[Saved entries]
*** Begin section ***
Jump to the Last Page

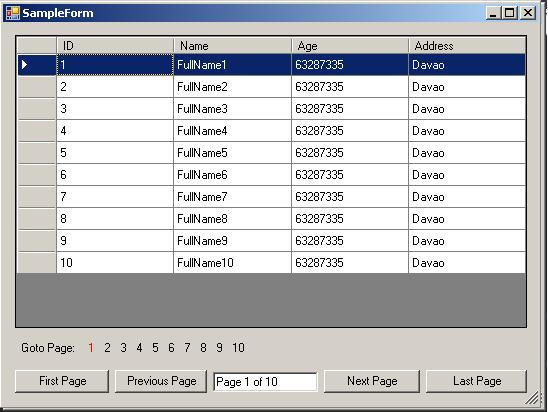(x=477, y=381)
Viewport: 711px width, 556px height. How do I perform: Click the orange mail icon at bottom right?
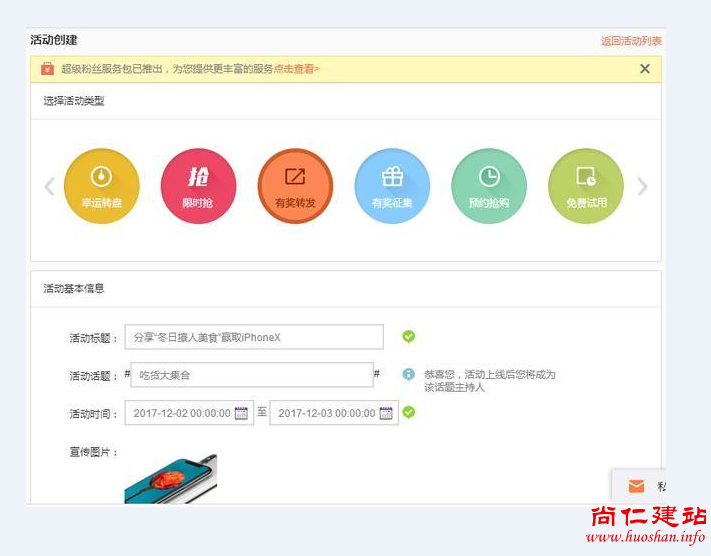point(636,486)
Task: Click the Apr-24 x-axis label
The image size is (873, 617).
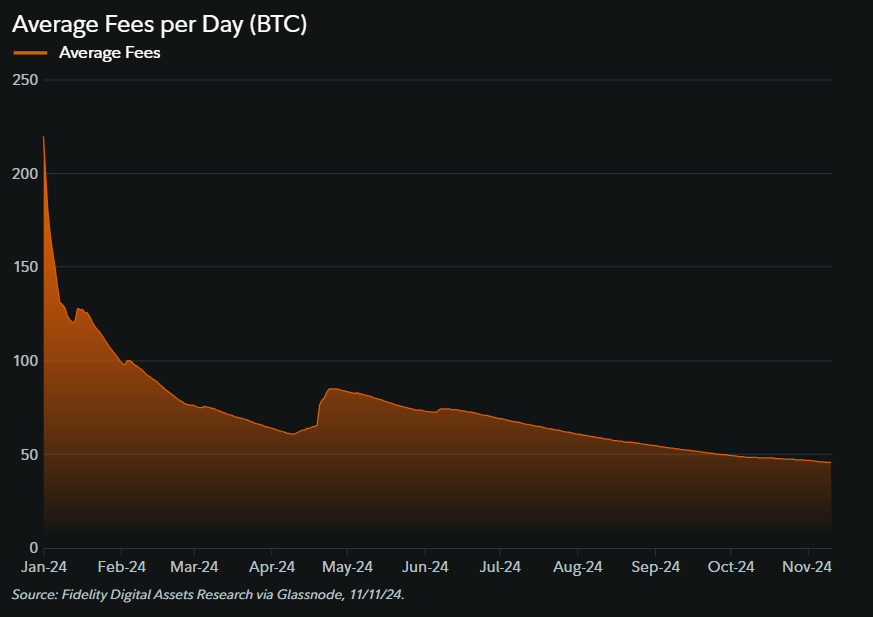Action: click(x=271, y=567)
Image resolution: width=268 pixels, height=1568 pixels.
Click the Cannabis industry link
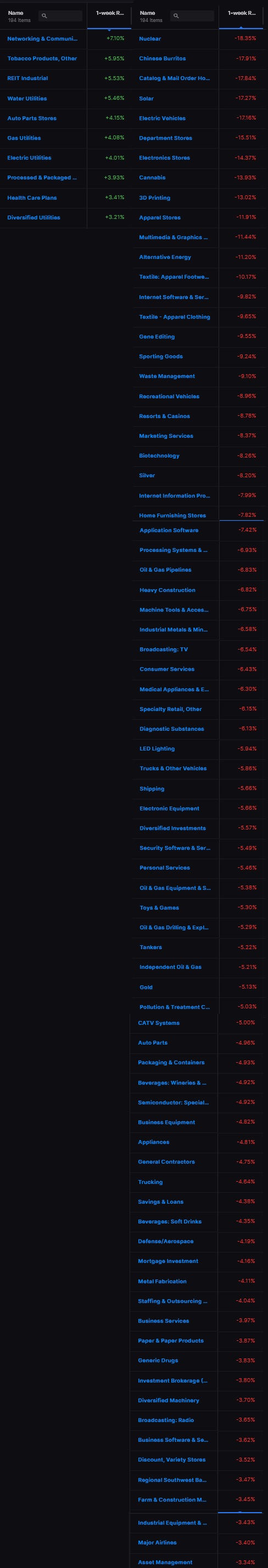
*** End section ***
## [Exercise objective]
Please give back all the records above word for word, with no pictures included.

## [Result of the exercise]
Jump to the Last Page

(x=477, y=381)
Viewport: 711px width, 556px height. How do I perform: Click the orange mail icon at bottom right?
point(636,486)
Task: Click the Apr-24 x-axis label
The image size is (873, 617).
Action: click(x=271, y=567)
Image resolution: width=268 pixels, height=1568 pixels.
Click the Cannabis industry link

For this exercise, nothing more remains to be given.